## Extracted records
::::::::::
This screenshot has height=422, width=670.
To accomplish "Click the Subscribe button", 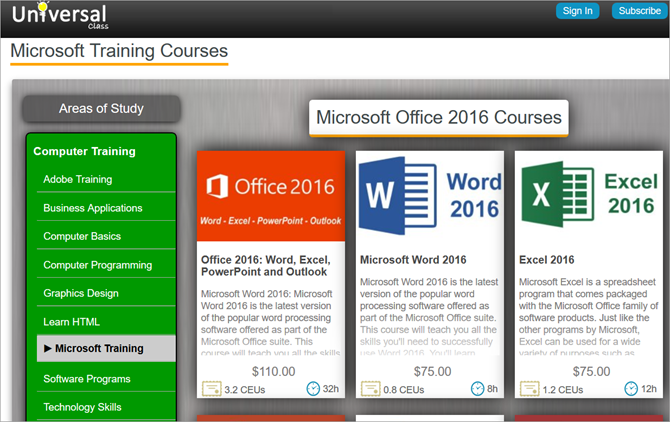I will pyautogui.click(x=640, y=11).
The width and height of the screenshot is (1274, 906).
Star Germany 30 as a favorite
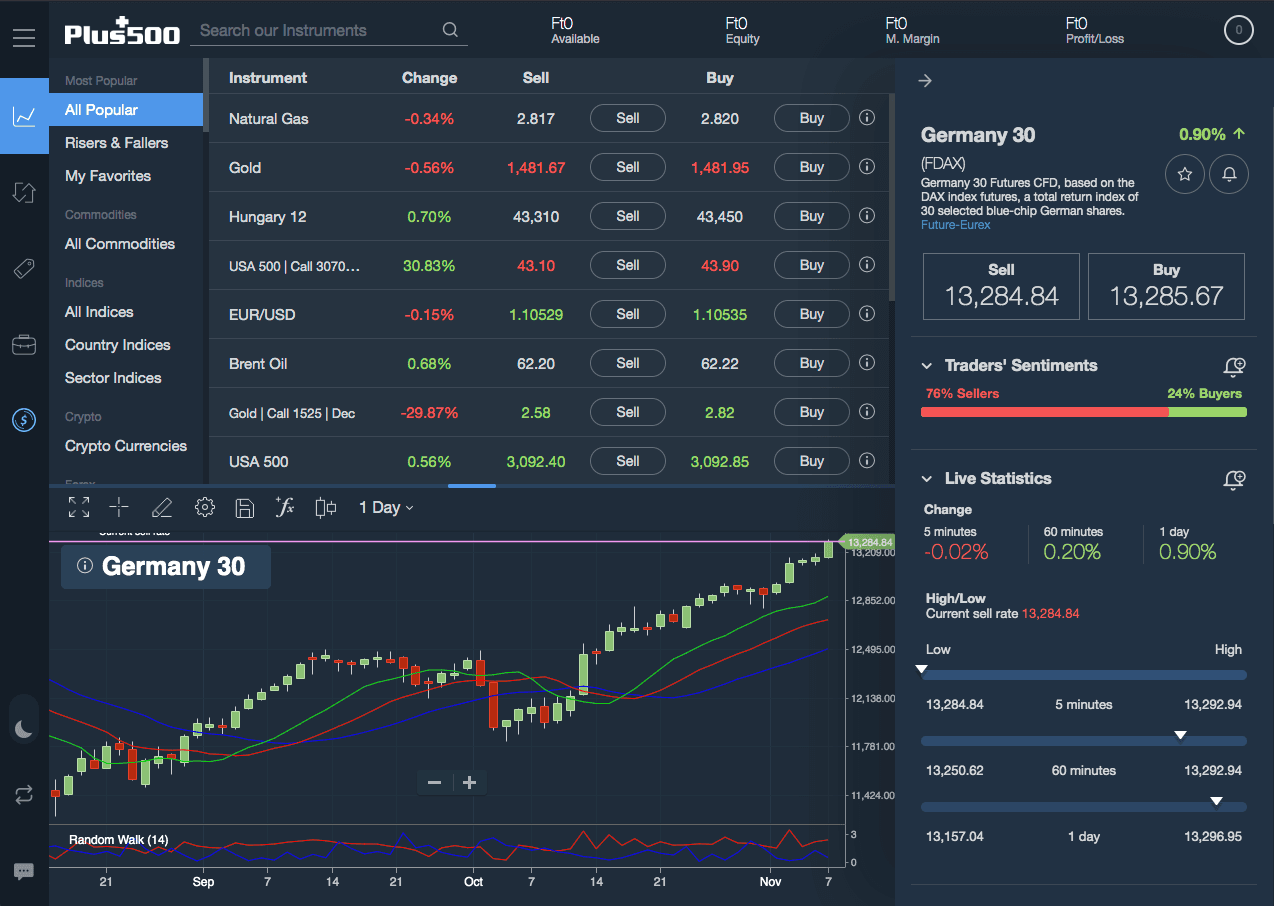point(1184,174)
::::::::::
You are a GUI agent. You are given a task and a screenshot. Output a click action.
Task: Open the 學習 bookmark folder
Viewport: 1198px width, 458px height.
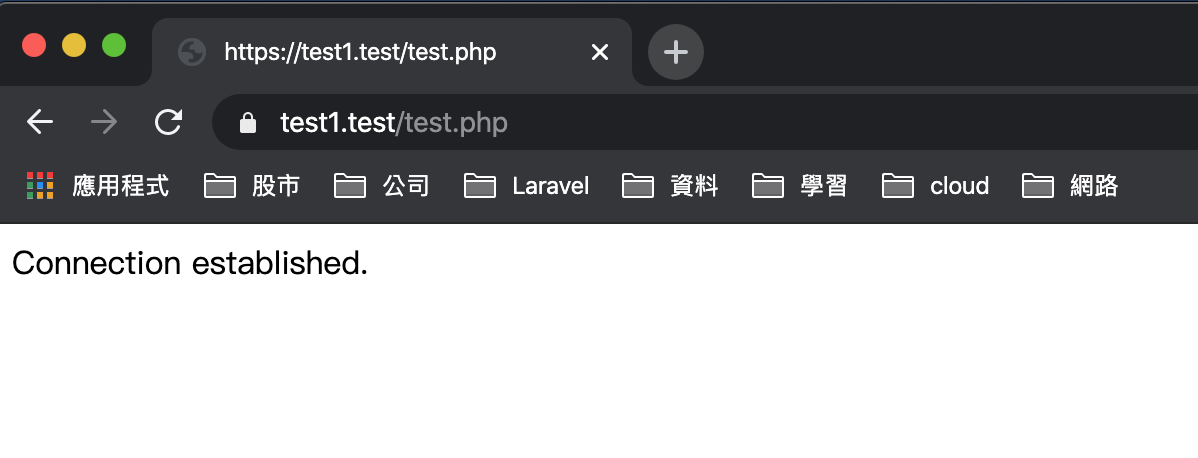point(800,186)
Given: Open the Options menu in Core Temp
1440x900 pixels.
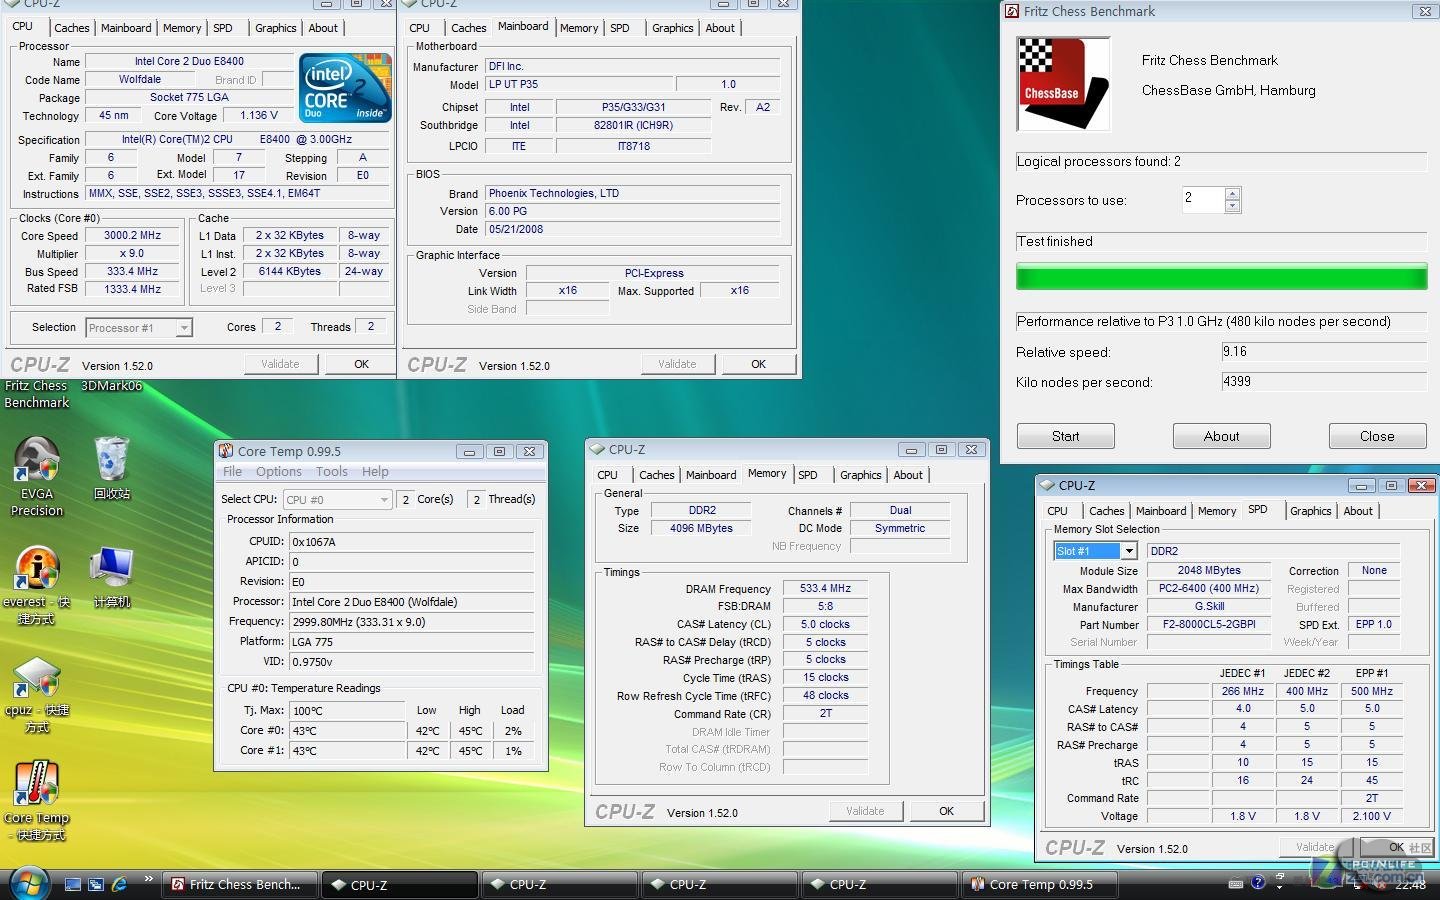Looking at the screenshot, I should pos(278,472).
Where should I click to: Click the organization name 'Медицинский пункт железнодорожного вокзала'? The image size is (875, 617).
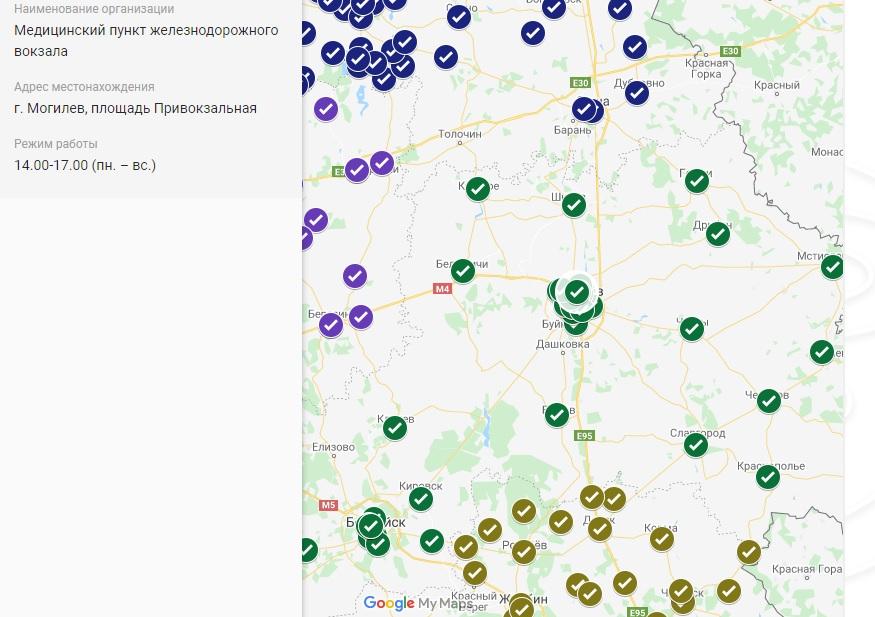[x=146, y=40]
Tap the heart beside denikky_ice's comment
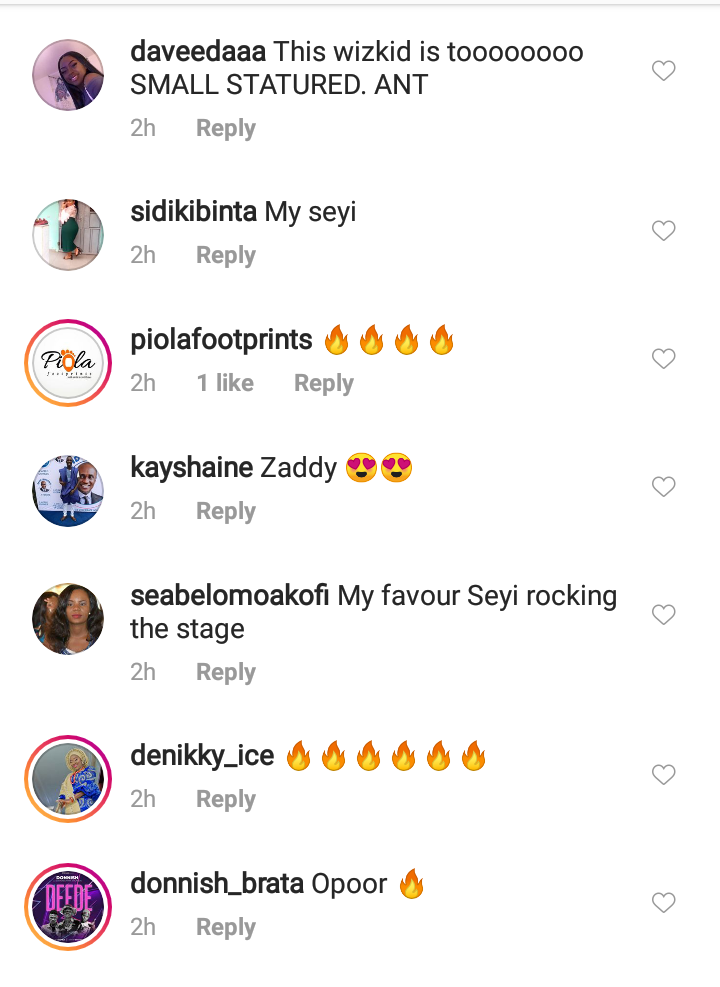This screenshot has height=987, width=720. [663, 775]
::::::::::
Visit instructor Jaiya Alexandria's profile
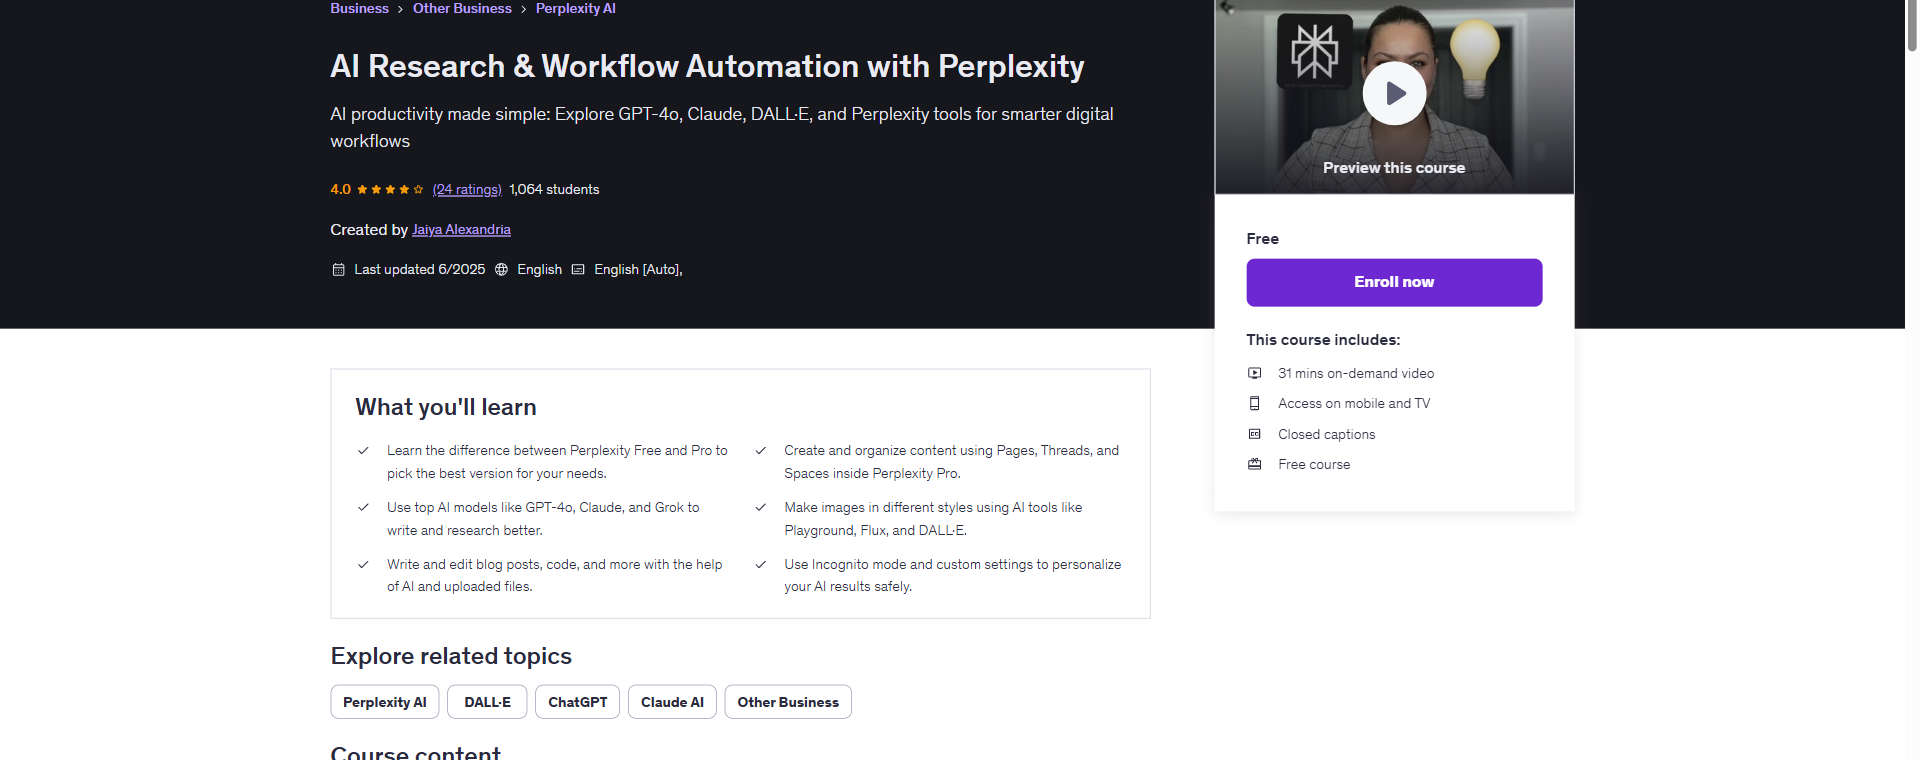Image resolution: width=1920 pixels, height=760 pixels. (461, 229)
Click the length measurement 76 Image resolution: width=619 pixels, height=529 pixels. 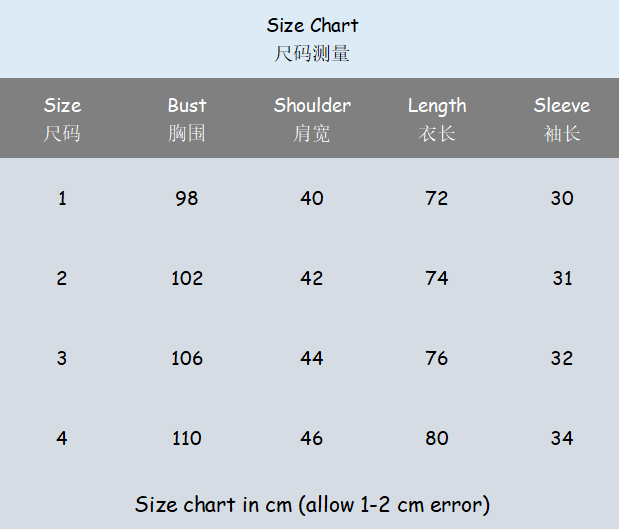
::::::::::
## To do
Reproduce each line of the material that mentions "Open".

## Result of the task
Task: Open the 學習 bookmark folder
Given: Open the Options menu in Core Temp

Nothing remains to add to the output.